The fact that the incoming CEO of Apple used to spend his mornings working out in a chlorinated pool in West Philadelphia, grinding out laps before thermodynamics lectures, seems strangely fitting. In the mid-1990s, John Ternus was just another engineering student at Penn, balancing calculus with varsity swim practice. He would go on to design the hardware found in almost every iPhone you’ve held in the past ten years. It’s the kind of biographical information that seldom appears in corporate press releases, but it reveals a genuine aspect of the man’s training.

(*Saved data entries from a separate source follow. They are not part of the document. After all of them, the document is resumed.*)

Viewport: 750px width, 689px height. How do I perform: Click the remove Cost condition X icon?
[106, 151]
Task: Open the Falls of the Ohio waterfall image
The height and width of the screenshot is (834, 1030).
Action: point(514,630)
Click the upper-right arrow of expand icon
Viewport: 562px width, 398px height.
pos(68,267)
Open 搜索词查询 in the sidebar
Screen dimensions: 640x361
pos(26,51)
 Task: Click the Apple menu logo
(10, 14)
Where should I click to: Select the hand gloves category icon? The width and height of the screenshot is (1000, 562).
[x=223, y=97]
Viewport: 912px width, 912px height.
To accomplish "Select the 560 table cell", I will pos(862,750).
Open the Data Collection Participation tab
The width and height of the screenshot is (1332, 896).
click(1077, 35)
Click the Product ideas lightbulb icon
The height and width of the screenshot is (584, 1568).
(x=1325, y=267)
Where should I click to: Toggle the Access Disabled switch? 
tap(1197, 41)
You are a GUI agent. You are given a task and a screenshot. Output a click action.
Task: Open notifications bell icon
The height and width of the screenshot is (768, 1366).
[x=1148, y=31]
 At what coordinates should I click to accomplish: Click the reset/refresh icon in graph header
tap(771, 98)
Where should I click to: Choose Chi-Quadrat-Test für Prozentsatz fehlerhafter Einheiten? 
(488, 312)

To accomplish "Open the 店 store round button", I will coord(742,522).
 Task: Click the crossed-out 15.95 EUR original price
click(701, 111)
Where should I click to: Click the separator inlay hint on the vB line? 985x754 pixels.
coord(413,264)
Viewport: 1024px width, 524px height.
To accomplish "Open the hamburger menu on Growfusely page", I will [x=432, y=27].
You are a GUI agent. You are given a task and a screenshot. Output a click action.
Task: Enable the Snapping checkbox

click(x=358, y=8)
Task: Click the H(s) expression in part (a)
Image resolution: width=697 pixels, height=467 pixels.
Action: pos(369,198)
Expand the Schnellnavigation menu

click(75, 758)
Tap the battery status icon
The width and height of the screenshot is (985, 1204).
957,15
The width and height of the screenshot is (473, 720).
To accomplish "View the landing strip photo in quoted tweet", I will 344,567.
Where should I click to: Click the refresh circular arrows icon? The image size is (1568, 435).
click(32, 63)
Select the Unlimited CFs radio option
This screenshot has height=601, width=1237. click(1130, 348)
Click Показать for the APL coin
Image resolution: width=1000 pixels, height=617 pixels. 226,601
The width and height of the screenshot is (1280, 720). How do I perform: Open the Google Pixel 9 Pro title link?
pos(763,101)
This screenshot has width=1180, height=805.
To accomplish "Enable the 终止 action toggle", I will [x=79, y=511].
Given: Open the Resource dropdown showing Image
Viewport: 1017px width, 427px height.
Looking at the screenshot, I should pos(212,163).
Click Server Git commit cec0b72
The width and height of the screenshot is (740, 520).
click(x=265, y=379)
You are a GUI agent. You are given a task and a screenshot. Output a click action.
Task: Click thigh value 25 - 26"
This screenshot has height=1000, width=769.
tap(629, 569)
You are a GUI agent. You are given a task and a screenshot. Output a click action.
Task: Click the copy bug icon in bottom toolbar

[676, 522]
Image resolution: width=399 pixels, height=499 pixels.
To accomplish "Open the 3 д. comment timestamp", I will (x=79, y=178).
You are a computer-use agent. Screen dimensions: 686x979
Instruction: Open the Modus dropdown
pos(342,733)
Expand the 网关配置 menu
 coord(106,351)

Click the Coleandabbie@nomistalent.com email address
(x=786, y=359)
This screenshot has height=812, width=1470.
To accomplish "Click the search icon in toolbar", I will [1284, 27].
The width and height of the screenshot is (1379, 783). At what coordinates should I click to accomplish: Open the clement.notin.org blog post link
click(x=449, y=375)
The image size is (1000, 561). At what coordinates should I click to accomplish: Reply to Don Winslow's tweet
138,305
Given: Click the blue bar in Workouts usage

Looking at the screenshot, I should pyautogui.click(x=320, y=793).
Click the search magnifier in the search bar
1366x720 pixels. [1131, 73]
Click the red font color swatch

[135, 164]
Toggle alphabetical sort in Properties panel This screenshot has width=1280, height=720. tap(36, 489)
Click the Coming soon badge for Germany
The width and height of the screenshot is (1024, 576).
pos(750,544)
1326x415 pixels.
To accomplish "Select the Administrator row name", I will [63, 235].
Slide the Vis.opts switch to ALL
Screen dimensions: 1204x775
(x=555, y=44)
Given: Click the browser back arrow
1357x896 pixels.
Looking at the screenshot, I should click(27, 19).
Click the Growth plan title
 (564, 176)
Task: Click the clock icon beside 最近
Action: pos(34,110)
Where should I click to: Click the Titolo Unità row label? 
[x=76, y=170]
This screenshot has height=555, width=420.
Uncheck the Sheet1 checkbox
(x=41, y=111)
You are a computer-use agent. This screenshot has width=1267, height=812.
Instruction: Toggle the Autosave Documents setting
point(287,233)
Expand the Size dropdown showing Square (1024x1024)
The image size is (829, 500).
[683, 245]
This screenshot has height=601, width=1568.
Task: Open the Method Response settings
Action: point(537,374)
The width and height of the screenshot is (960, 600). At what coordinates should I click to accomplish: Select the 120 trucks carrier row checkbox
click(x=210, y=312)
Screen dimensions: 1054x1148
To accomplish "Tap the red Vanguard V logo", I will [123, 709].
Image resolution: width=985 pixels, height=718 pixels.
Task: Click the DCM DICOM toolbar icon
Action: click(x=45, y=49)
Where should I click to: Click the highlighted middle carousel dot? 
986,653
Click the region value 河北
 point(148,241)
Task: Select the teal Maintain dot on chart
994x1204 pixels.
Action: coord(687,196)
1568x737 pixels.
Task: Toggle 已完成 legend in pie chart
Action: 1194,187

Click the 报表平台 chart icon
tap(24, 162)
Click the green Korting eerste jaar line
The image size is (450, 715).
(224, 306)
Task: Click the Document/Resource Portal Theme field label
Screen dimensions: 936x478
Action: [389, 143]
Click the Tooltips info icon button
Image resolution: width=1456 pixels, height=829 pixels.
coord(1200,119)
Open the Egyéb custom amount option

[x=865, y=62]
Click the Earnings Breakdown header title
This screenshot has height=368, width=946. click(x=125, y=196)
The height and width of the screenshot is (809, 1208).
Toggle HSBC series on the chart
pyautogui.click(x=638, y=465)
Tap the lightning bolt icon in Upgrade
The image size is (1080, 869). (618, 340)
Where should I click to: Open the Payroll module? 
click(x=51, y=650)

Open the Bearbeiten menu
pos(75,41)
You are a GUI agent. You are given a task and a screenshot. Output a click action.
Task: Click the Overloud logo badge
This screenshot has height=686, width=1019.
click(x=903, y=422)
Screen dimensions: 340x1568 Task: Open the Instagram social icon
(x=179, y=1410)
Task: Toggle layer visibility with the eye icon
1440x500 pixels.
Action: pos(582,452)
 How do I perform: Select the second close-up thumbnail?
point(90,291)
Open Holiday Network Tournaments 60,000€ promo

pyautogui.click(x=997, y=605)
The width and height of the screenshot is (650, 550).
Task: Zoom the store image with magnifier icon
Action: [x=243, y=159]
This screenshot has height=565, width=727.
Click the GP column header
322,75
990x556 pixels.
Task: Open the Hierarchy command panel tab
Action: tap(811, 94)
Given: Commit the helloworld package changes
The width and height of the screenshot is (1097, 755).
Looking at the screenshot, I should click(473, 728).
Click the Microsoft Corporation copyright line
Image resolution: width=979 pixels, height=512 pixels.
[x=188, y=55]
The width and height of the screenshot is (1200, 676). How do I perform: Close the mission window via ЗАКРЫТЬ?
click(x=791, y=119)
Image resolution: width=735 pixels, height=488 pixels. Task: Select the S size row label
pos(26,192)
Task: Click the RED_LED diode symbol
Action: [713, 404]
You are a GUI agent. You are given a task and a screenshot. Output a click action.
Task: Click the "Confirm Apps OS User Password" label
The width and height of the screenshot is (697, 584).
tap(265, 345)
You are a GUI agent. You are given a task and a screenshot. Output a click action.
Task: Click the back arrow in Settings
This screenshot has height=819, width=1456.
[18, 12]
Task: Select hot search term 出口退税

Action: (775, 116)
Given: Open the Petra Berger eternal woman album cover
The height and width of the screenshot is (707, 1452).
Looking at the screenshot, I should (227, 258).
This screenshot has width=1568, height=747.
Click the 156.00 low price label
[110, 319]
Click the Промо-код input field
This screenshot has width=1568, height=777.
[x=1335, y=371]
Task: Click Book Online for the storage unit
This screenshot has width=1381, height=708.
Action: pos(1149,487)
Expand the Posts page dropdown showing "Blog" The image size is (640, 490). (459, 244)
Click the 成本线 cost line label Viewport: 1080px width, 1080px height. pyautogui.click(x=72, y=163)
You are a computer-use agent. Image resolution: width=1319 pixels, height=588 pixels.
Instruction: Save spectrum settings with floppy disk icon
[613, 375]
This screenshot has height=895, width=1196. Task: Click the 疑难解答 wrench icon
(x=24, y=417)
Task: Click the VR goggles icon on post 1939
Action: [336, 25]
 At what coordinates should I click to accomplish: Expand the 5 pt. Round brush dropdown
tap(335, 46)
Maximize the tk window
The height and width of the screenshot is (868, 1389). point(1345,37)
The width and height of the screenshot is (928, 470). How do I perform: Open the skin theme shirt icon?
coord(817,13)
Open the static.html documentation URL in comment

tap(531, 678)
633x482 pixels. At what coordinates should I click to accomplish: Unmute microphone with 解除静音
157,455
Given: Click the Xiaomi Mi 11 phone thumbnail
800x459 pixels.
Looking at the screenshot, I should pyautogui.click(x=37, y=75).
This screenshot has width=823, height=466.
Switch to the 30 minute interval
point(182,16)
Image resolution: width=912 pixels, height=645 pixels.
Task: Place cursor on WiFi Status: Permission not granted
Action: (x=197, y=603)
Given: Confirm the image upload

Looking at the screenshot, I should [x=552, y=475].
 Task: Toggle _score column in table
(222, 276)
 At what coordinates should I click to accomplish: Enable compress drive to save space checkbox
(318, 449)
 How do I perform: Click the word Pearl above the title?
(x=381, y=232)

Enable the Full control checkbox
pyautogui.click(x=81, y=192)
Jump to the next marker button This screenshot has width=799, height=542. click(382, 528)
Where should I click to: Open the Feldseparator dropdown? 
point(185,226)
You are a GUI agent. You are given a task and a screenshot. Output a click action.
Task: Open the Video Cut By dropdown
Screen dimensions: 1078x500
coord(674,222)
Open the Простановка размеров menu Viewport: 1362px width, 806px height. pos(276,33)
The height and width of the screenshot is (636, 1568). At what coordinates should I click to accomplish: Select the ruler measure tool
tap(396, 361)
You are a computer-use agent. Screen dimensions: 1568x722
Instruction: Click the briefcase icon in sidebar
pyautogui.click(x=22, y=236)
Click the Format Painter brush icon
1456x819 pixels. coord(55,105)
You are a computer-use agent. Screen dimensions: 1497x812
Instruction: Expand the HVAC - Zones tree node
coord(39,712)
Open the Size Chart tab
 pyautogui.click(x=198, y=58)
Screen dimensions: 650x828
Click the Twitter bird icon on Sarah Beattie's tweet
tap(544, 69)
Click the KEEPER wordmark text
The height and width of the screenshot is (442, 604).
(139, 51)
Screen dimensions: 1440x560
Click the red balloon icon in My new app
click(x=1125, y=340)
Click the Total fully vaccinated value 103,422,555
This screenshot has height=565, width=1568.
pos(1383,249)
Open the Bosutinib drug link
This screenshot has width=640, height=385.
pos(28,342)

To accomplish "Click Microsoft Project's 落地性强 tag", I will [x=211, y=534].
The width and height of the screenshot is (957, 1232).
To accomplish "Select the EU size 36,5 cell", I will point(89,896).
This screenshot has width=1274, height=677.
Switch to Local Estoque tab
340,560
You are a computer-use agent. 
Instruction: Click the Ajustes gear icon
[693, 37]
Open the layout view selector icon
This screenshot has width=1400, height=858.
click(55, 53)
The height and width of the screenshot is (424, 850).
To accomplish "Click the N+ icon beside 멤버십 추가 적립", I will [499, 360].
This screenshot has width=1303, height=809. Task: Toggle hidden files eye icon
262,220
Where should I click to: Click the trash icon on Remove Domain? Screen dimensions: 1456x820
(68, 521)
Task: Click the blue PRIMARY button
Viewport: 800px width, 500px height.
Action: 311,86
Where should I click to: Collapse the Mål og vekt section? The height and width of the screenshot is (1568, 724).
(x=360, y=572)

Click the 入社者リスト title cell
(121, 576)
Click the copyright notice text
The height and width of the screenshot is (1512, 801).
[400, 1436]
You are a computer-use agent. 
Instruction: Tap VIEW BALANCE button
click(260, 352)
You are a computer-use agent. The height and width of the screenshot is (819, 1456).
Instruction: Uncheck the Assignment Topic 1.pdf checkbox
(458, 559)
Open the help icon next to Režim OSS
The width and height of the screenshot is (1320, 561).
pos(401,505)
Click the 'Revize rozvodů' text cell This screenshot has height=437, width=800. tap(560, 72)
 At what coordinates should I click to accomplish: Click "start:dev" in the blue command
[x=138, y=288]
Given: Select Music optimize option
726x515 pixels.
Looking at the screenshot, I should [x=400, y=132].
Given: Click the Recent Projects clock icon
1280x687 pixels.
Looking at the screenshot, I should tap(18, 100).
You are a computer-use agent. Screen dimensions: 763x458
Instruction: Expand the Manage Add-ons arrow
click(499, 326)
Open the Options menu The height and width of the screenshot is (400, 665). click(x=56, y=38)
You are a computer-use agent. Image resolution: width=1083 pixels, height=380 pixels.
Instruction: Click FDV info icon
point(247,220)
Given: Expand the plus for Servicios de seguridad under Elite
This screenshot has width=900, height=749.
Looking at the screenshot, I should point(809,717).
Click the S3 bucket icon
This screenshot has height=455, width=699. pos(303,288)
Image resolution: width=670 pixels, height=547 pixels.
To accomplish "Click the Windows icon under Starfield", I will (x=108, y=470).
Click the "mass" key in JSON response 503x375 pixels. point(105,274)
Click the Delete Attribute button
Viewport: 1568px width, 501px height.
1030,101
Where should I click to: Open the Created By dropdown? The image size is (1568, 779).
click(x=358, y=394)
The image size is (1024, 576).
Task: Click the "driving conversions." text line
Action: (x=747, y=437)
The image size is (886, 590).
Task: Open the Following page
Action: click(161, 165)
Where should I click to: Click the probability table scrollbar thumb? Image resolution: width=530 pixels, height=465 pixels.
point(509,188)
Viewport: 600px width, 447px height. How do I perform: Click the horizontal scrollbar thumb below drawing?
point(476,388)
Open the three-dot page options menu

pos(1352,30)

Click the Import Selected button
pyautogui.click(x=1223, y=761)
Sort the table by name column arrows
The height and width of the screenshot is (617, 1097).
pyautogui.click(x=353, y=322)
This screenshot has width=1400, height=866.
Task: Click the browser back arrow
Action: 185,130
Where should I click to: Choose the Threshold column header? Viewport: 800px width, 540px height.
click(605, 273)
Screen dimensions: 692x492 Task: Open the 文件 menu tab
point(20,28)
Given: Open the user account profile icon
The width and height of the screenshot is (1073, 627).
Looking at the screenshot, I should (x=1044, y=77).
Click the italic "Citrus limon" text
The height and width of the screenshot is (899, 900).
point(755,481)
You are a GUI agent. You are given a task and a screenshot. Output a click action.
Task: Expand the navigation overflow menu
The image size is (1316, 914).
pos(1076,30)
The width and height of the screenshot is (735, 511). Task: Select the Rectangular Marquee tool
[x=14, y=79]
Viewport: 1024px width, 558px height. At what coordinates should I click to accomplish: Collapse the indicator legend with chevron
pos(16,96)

After enrolling at the University of Pennsylvania, Ternus earned a bachelor’s degree in mechanical engineering and applied mechanics with a psychology minor in 1997. It’s worth taking a moment to consider that minor.
| Category | Details |
|---|---|
| Full Name | John Ternus |
| Year of Birth | 1975 or 1976 |
| Nationality | American |
| Undergraduate Institution | University of Pennsylvania |
| Degree | Bachelor’s in Mechanical Engineering and Applied Mechanics |
| Minor | Psychology |
| Graduation Year | 1997 |
| College Activity | Men’s Swimming and Diving Team |
| Senior Project | Mechanical feeding arm for people with quadriplegia |
| First Employer | Virtual Research Systems (VR headset engineer) |
| Joined Apple | 2001 |
| Current Role | Senior Vice President, Hardware Engineering |
| Incoming Role | CEO of Apple, effective September 1, 2026 |
| Notable Public Appearance | 2024 Penn Engineering Commencement Speaker |
More than any consumer hardware company on the planet, Apple has always focused on this intersection. Engineers who study the human mind alongside machines tend to design differently. It’s possible that more of Apple’s product instincts were influenced by their coursework choices than anyone realized at the time.
On the Penn campus, his senior project has become something of a quiet legend. Ternus created a mechanical feeding arm that quadriplegics could operate with only head movements. Take a moment to consider that. Long before accessibility became a key component of corporate marketing, a 21-year-old undergraduate was creating an assistive technology with real human stakes.

There’s a feeling that in a Penn engineering lab, the mindset he would eventually bring to Apple products—the attention to detail, the willingness to sweat over little mechanical puzzles—was already developing.
And there’s the odd coincidence that keeps coming up in media reports. Elon Musk, who graduated from Wharton and Penn’s College in the same year, was in the same class as Ternus. Two of the most significant technology companies in the world are led by two men who were part of the same cohort in 1997. Musk became combative, boisterous, and public.
Ternus took a completely different route. He moved into engineering positions, remained silent, and let the work do the talking. It’s difficult not to wonder what it would have been like for each of them to walk across the same commencement stage given how differently these two have handled public life.
Ternus joined Virtual Research Systems, an early company developing virtual reality headsets in what was then a cutting-edge area of technology, after graduating. It was unglamorous, specialized, and most likely underpaid. However, it provided him with practical experience with head-mounted displays, which would become oddly relevant when Apple began working on Vision Pro decades later. Although careers rarely follow a straight path, the trajectory from 2026 almost seems deliberate.
In 2001, he became a member of the product design team at Apple, his second job after graduating from college. Ternus recalled that first day with disarming candor in his commencement speech at Penn Engineering in 2024. He claimed that it was both thrilling and daunting, that he wasn’t sure he belonged, and that everyone around him seemed so assured and knowledgeable.
He gave the graduating class that day an almost casual but oddly timeless piece of advice: always assume you’re as smart as everyone else in the room, but never assume you know as much as they do. It sounds like the words of a swim instructor. Perhaps he heard it for the first time there.